>>>>

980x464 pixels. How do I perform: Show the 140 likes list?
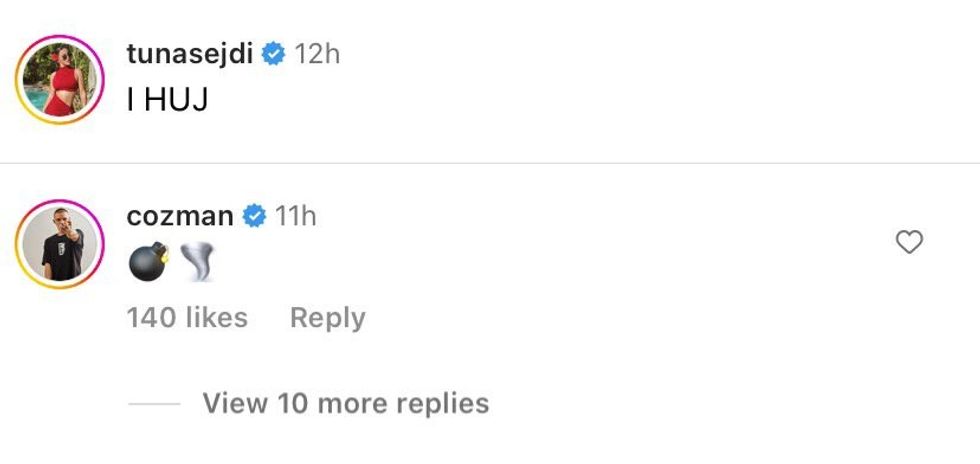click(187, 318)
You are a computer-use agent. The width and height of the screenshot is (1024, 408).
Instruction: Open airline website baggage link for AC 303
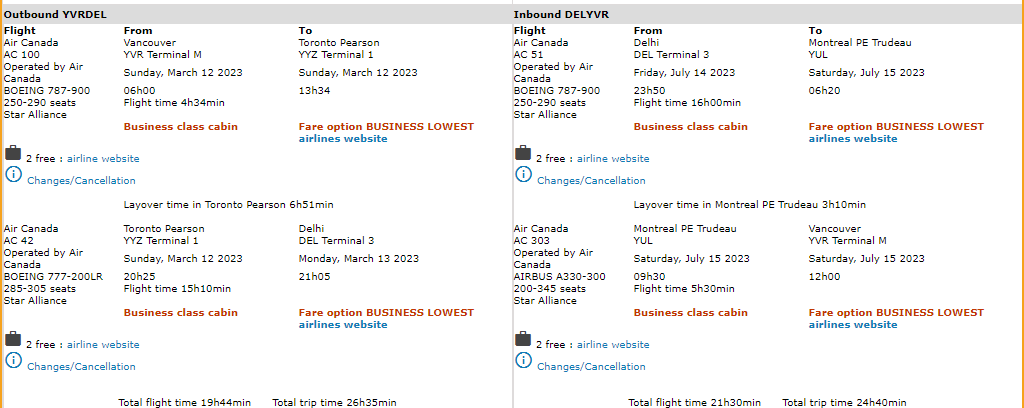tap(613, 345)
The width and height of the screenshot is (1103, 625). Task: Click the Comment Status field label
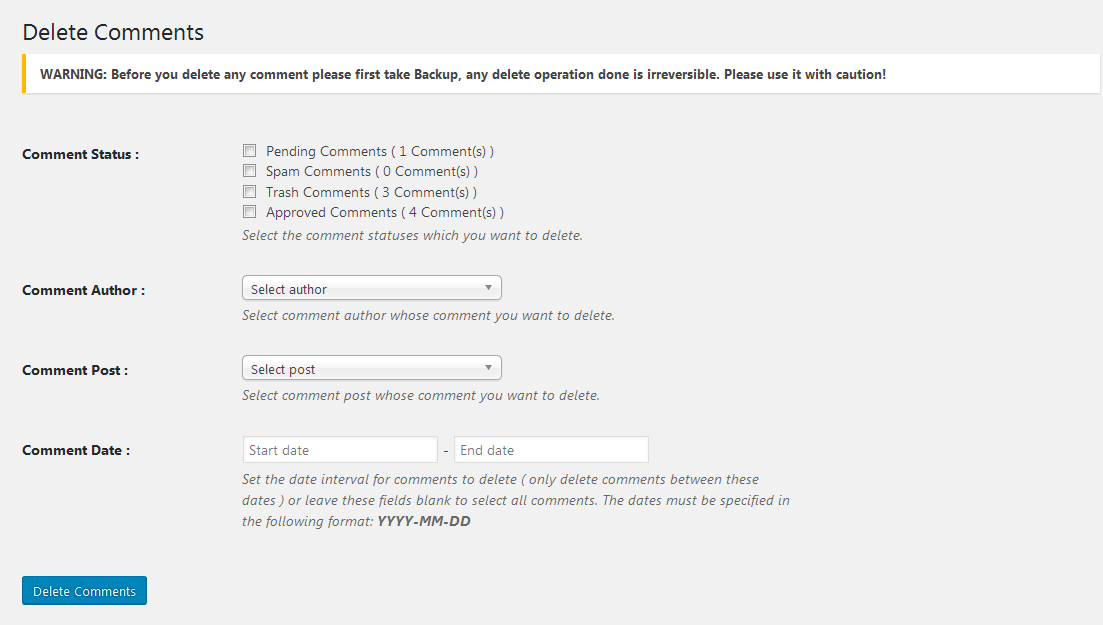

<<<<

Keep every word of the material exactly as given. Drop the pictures.

980x464 pixels. How do I perform: Show the 140 likes list?
click(187, 318)
You are a computer-use agent. The width and height of the screenshot is (1024, 408).
Instruction: Open airline website baggage link for AC 303
tap(613, 345)
The width and height of the screenshot is (1103, 625). Task: Click the Comment Status field label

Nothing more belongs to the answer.